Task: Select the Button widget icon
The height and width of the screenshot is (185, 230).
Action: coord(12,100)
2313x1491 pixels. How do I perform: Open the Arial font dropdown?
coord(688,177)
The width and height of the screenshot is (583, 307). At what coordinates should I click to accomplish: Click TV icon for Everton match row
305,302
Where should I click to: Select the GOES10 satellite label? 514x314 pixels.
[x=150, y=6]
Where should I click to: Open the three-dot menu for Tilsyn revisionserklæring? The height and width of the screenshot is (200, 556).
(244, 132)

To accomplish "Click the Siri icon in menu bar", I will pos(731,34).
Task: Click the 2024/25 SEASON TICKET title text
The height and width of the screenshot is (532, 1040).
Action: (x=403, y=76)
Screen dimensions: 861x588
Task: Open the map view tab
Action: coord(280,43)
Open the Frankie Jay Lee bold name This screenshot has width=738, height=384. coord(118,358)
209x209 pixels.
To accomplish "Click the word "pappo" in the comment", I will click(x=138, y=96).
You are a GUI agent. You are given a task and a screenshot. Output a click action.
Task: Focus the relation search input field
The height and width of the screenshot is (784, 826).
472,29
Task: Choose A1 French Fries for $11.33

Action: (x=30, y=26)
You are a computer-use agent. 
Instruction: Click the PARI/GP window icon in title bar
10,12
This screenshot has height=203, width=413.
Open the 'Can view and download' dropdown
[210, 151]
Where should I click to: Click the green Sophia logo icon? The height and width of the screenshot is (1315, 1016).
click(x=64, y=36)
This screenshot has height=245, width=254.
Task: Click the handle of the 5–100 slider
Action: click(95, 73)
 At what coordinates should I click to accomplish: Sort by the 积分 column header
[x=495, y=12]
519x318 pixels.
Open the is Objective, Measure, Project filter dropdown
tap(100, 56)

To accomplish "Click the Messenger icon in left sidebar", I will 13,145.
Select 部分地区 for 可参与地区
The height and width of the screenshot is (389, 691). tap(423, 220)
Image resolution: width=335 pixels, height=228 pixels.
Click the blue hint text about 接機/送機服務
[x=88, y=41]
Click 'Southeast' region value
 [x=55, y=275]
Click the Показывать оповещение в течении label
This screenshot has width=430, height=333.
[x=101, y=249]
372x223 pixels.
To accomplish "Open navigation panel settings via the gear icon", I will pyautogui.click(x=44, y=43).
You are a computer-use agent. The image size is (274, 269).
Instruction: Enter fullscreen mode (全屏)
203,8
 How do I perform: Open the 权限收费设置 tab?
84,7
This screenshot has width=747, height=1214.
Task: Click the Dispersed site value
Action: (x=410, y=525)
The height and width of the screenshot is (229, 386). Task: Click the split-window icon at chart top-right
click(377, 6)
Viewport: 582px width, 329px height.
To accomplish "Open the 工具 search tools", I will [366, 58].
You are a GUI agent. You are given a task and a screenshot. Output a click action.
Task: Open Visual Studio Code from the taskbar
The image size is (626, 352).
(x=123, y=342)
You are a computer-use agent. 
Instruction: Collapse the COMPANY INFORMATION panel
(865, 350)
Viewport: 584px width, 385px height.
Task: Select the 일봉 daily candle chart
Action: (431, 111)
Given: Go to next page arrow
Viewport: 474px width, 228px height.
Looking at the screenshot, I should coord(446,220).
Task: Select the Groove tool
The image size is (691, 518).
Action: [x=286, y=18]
━━━━━━━━━━━━━━━━
* _Work request_: Every line that contains the string "will" should be returned from the data.

* _Written answer_:
To accomplish "Click the Siri icon in menu bar", I will pos(731,34).
To accomplish "Click the word "pappo" in the comment", I will click(x=138, y=96).
To accomplish "Click the Messenger icon in left sidebar", I will 13,145.
To accomplish "Open navigation panel settings via the gear icon", I will pyautogui.click(x=44, y=43).
To accomplish "Open the 工具 search tools", I will [366, 58].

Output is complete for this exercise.